Backends and Performance¶
HoloVec supports three computational backends: NumPy, PyTorch, and JAX. This guide helps you choose and configure the right backend for your performance needs.
Quick Backend Selection¶
Quick Recommendations:
CPU only, simple: NumPy (default) - No dependencies, works everywhere
GPU acceleration: PyTorch - Best GPU support, easy setup
Research/optimization: JAX - JIT compilation, automatic differentiation
Production deployment: NumPy or PyTorch - Mature, well-tested
Getting started: NumPy - Zero configuration required
Backend Overview¶
Backend |
GPU |
Speed |
Setup |
Best For |
Trade-offs |
|---|---|---|---|---|---|
NumPy |
No |
Good |
None |
CPU, simplicity |
No GPU acceleration |
PyTorch |
Yes |
Excellent |
Easy |
GPU, production |
Larger dependency |
JAX |
Yes |
Excellent |
Moderate |
Research, optimization |
Less mature, learning curve |
NumPy Backend¶
Default backend - works everywhere, requires no setup.
Overview¶
The NumPy backend uses pure NumPy arrays and operations.

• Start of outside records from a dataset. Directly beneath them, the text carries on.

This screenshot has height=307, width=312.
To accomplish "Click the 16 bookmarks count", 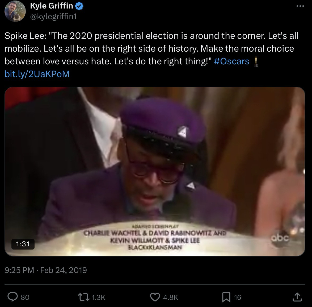I will (x=237, y=297).
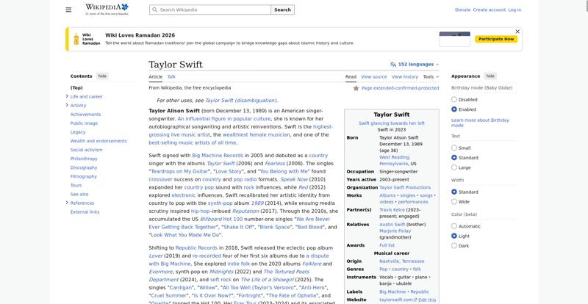
Task: Click the extended-confirmed-protected lock icon
Action: (x=356, y=88)
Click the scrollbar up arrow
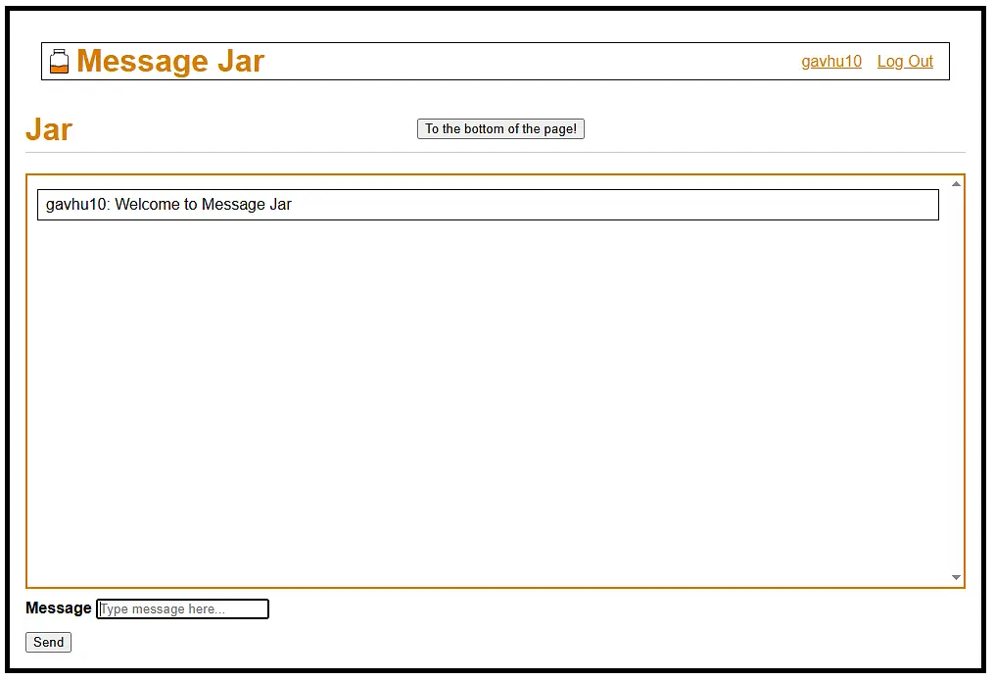 coord(957,181)
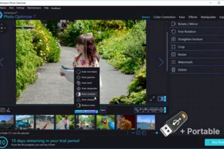This screenshot has width=224, height=149.
Task: Click the Resize tool icon
Action: 173,54
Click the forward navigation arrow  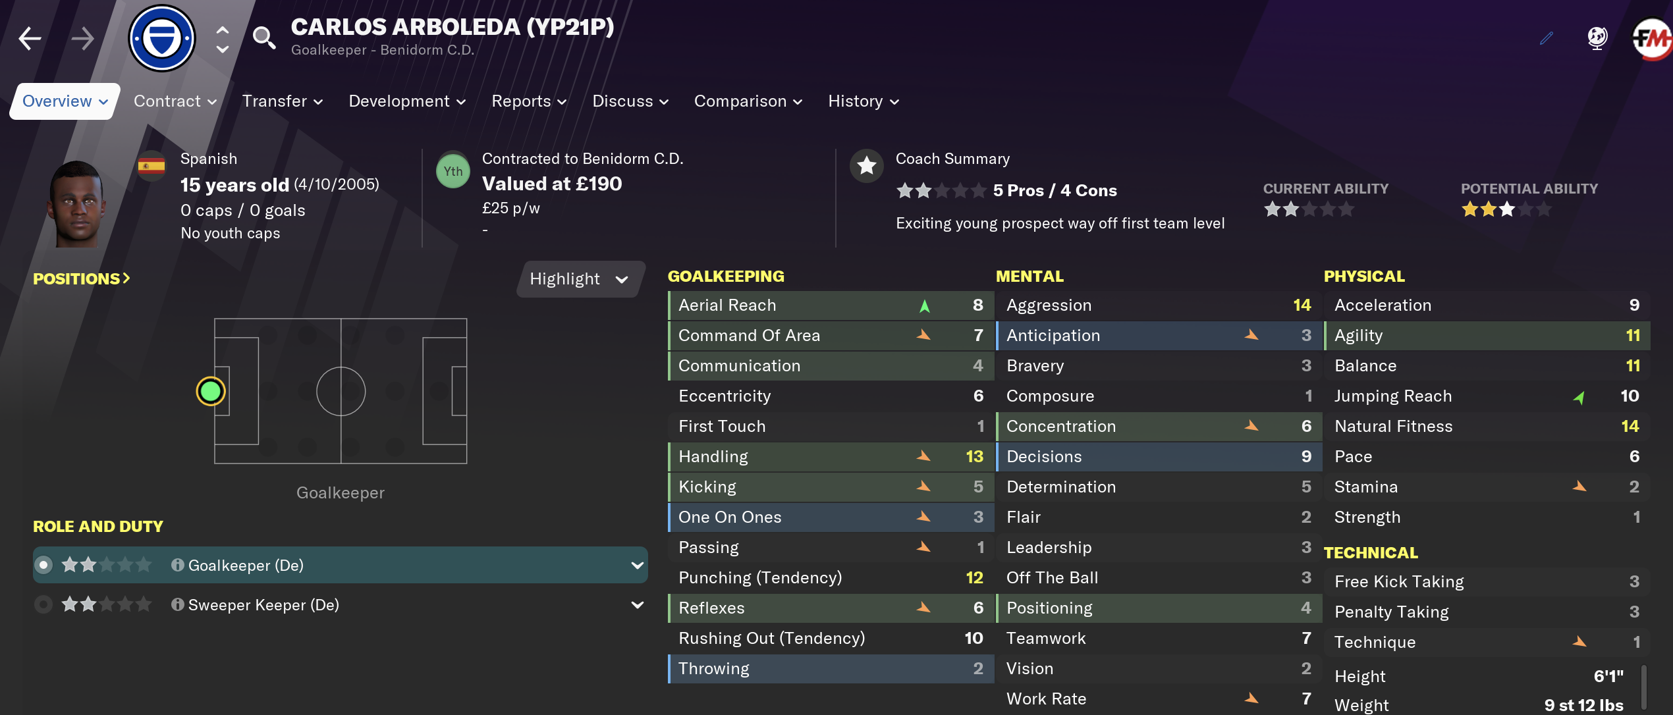(x=82, y=38)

It’s the default choice for CPU-based computation and provides solid performance for most applications.
Key Properties:
No external dependencies beyond NumPy
Runs on any platform (Windows, Mac, Linux, ARM)
Good CPU performance with optimized NumPy
Fully tested and stable
When to Use:
Prototyping and development
CPU-only environments
Small to medium datasets
Simple deployments without GPU
Educational and research code
Limitations:
No GPU acceleration
Single-threaded for most operations
May be slower for very large batches
Installation¶
NumPy comes with HoloVec - no additional setup required:
pip install holovec
Usage¶
from holovec import VSA
# NumPy is the default backend
model = VSA.create('FHRR', dim=10000) # Uses NumPy
# Or explicitly specify
model = VSA.create('FHRR', dim=10000, backend='numpy')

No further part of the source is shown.